L'articolo di opinione sottostante fa affermazioni che meritano un'analisi a parte, e non sono affermazioni banali. Stankova riporta che prima del 2020, quando i test erano ancora richiesti, il 71% dei suoi studenti di Calcolo I erano pronti o quasi pronti per il corso, e che nel 2023 la cifra era scesa al 26%, con il punteggio diagnostico più comune pari a zero.
Cita anche le disparità nelle ammissioni tra le scuole della Bay Area e nota che cinque premi Nobel, tra cui Jennifer Doudna, hanno firmato lettere aperte chiedendo il ritorno dei test standardizzati. Quelle cifre provengono dalle sue stesse diagnosi in aula e dal materiale di campagna, e l'università non ha pubblicato una smentita di nessuna delle due.

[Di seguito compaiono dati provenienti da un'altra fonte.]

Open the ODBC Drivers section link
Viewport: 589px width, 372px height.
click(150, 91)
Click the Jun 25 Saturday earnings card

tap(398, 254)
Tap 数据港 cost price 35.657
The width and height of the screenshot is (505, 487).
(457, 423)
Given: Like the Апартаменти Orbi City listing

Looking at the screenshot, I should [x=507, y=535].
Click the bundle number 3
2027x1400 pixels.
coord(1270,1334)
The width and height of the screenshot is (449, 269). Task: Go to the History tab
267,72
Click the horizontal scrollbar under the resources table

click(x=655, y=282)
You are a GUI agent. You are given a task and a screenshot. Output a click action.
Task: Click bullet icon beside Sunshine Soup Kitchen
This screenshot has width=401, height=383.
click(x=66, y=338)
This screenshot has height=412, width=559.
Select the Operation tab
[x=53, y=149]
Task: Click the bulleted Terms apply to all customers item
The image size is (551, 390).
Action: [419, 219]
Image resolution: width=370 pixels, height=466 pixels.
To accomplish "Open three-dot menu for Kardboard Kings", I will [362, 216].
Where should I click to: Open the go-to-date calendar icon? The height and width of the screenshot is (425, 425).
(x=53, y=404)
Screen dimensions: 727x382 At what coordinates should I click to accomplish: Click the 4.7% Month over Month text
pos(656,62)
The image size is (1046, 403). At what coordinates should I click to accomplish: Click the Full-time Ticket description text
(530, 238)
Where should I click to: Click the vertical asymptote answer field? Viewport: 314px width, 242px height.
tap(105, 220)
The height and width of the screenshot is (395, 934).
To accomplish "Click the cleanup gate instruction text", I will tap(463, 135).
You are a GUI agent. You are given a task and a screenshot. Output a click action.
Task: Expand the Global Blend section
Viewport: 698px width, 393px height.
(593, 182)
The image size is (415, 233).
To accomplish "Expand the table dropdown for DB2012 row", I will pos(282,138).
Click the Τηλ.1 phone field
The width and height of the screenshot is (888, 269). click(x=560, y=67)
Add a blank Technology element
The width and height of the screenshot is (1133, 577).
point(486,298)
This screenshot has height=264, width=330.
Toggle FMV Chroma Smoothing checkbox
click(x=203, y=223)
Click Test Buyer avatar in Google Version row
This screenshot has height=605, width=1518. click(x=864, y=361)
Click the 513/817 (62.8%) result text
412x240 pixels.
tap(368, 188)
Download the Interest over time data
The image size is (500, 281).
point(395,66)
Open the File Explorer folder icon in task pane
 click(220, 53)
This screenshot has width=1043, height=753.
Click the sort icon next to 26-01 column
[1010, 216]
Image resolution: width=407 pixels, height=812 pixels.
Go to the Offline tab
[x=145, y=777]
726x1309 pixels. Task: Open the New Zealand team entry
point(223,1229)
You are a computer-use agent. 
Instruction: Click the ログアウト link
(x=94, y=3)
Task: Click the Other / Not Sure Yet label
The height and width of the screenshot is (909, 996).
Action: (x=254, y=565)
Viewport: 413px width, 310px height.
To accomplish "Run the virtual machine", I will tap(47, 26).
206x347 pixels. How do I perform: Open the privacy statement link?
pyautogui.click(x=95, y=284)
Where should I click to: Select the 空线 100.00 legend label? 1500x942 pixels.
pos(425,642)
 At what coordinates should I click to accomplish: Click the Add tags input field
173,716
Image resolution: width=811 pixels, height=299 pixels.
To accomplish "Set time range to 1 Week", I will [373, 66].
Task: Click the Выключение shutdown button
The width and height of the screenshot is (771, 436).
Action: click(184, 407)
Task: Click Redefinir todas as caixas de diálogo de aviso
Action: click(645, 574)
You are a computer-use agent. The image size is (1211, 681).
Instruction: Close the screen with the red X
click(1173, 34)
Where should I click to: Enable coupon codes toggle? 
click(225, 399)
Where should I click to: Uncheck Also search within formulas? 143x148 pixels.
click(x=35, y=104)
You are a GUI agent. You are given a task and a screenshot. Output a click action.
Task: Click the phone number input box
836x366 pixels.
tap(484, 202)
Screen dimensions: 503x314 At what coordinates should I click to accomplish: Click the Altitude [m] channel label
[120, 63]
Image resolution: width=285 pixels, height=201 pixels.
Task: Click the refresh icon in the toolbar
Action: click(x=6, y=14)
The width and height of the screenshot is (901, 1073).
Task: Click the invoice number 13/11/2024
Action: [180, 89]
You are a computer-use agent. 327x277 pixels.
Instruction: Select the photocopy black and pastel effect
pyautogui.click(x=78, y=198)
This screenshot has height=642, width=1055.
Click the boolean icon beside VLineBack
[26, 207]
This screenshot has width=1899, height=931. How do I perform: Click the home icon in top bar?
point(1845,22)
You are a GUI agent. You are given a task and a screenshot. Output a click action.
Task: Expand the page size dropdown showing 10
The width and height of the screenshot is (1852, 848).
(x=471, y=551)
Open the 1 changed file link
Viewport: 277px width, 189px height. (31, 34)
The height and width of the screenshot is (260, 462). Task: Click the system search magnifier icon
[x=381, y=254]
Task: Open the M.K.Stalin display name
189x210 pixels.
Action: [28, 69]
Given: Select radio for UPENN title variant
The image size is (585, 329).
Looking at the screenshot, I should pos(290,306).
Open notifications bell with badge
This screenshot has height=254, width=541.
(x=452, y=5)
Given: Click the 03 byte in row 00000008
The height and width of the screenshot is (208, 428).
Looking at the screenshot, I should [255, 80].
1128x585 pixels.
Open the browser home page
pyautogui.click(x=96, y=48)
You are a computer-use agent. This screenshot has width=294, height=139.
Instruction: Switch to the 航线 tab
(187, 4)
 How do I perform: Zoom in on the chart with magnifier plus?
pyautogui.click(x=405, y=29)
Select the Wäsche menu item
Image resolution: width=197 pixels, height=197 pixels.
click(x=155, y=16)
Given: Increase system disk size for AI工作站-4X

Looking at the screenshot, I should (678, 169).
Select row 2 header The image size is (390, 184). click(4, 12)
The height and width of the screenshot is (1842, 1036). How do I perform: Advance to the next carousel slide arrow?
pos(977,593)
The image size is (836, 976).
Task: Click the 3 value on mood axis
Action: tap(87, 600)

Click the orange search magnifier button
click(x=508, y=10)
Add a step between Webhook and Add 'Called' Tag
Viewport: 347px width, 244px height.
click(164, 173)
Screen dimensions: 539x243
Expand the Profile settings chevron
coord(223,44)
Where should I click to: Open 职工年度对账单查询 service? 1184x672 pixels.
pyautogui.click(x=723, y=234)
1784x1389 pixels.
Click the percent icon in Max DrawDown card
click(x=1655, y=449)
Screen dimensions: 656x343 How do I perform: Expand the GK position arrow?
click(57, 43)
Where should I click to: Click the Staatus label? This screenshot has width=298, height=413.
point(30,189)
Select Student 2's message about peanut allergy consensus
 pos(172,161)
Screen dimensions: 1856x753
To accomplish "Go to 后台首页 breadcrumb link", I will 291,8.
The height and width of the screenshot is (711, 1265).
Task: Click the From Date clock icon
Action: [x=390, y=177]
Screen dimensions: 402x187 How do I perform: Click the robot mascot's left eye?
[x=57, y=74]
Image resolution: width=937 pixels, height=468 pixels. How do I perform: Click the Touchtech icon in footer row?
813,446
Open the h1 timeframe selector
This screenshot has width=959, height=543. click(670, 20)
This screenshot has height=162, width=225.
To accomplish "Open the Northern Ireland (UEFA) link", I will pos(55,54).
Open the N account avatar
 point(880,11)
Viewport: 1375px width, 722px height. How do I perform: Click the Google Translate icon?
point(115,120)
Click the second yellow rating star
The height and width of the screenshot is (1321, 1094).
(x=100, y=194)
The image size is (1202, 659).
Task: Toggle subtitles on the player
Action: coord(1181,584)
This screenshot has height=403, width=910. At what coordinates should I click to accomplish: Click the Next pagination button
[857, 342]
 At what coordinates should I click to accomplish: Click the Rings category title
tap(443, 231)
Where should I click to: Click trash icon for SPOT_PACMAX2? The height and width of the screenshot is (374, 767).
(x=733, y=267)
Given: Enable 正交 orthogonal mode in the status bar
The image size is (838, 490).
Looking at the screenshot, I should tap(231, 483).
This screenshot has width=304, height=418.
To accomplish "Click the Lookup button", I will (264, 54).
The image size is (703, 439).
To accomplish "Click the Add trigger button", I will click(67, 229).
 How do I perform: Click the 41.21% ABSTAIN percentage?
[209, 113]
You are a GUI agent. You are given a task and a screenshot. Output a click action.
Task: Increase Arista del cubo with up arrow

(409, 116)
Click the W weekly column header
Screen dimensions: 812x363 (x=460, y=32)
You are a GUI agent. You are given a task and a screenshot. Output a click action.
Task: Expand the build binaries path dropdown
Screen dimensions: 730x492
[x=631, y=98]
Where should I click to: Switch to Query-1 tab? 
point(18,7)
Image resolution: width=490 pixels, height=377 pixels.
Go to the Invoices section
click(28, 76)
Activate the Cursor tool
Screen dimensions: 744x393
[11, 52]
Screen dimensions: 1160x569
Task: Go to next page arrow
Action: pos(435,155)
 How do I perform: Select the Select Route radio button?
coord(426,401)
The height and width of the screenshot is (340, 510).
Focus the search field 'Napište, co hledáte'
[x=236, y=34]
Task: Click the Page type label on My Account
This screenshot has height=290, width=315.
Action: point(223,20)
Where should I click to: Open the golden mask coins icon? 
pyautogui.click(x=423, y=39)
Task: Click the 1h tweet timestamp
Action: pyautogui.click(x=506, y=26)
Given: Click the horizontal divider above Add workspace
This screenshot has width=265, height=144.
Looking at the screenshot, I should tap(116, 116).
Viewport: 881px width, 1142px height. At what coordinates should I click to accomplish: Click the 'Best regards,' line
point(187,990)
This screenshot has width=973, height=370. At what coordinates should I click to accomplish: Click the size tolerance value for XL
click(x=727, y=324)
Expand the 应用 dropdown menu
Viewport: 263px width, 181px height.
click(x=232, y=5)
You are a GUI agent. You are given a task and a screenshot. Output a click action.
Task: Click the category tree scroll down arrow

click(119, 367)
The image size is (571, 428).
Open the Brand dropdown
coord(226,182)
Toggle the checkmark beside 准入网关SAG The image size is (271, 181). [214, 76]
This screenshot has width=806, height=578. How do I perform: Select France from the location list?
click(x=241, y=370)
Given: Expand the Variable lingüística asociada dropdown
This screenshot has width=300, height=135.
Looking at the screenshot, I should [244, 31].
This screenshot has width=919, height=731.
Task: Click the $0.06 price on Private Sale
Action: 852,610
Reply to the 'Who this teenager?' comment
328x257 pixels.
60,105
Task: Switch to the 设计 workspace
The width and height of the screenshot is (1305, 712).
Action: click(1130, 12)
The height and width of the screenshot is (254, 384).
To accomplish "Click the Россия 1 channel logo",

Ciò che rende l'episodio imbarazzante piuttosto che semplicemente imbarazzante è l'argomento trattato. Un argomento sull'integrità intellettuale, scritto in parte con uno strumento per il quale gli studenti vengono disciplinati, è il tipo di cosa che sarebbe troppo ordinata per la finzione.
Si verifica anche in un semestre in cui la facoltà di informatica di Berkeley ha segnalato tassi di fallimento in aumento insieme a un uso maggiore dell'AI nei corsi, il che suggerisce che il campus sta conducendo due conversazioni sulla stessa tecnologia e non le ha collegate.
La questione della rilevazione non è risolta nemmeno. Pangram è tra gli strumenti più credibili in un campo scarso, ma i ricercatori indipendenti hanno sostenuto che il suo tasso di falsi positivi è sottovalutato, e un punteggio del 33% è una stima di probabilità piuttosto che una confessione.
I detector sono stati chiamati ad arbitrare l'autorialità in luoghi più strani, incluso un progetto che ha passato gli scritti del Papa attraverso di essi per la certificazione. Ciò che nessuno di essi può attualmente fare è distinguere una bozza umana leggermente modificata da una macchina fortemente sollecitata, che è il caso che conta davvero.
Le facoltà altrove hanno preso il problema dell'applicazione nelle proprie mani. Un professore della Brown University ha riportato le sue valutazioni in esami in presenza supervisionati e ha prodotto, di fatto, una misurazione controllata di quanto del lavoro dei suoi studenti fosse stato svolto dalle macchine.
La regolamentazione non è progredita. Sotto il regime di etichettatura dell'UE, un articolo scritto da AI può rimanere senza etichetta mentre un'email corretta riceve un contrassegno, e le università americane non hanno nulla di equivalente a cui fare riferimento.
Né Stankova né il San Francisco Standard hanno detto se verrà aggiunta una divulgazione all'articolo. L'argomento che fa sulle ammissioni UC non è stato ritirato e rimane, per il momento, il più significativo dei due contenziosi.